Saved entries
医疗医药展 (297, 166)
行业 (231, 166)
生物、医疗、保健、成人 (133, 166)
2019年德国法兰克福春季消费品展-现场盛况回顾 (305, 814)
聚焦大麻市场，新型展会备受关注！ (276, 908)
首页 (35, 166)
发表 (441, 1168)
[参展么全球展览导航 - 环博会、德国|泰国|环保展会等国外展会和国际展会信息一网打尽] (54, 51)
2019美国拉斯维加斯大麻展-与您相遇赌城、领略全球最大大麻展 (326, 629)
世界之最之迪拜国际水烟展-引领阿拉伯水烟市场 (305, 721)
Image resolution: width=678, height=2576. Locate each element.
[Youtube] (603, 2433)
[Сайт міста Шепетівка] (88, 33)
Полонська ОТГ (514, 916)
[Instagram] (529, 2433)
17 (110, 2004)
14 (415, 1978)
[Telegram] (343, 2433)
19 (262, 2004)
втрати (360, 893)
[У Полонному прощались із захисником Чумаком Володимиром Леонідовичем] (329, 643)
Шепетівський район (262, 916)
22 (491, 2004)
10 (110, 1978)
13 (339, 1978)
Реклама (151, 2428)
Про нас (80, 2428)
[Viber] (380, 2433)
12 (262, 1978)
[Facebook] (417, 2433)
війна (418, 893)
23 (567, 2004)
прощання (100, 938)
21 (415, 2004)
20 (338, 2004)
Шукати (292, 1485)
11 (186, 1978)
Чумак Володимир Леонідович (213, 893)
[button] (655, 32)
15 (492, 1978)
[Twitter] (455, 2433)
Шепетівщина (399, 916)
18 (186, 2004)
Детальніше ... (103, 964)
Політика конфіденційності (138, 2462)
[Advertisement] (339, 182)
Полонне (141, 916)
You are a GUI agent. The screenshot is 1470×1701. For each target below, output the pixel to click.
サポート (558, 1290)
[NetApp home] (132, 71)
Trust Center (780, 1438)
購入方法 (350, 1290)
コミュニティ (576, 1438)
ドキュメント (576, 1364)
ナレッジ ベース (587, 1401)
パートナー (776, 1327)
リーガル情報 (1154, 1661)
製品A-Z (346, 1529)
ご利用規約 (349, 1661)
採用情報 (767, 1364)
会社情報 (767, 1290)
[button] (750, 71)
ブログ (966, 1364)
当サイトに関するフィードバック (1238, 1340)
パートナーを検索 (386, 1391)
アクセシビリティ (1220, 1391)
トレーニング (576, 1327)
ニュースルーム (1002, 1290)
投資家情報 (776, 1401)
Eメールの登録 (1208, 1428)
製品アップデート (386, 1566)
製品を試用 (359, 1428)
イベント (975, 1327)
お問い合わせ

Problem statement >> From the entries above, restate word for word the lines from the line containing "Реклама (151, 2428)" to the line containing "Чумак Володимир Леонідович (213, 893)", both ends included, and nothing more.

Written reply >>
Реклама (151, 2428)
Про нас (80, 2428)
[Viber] (380, 2433)
12 (262, 1978)
[Facebook] (417, 2433)
війна (418, 893)
23 (567, 2004)
прощання (100, 938)
21 (415, 2004)
20 (338, 2004)
Шукати (292, 1485)
11 (186, 1978)
Чумак Володимир Леонідович (213, 893)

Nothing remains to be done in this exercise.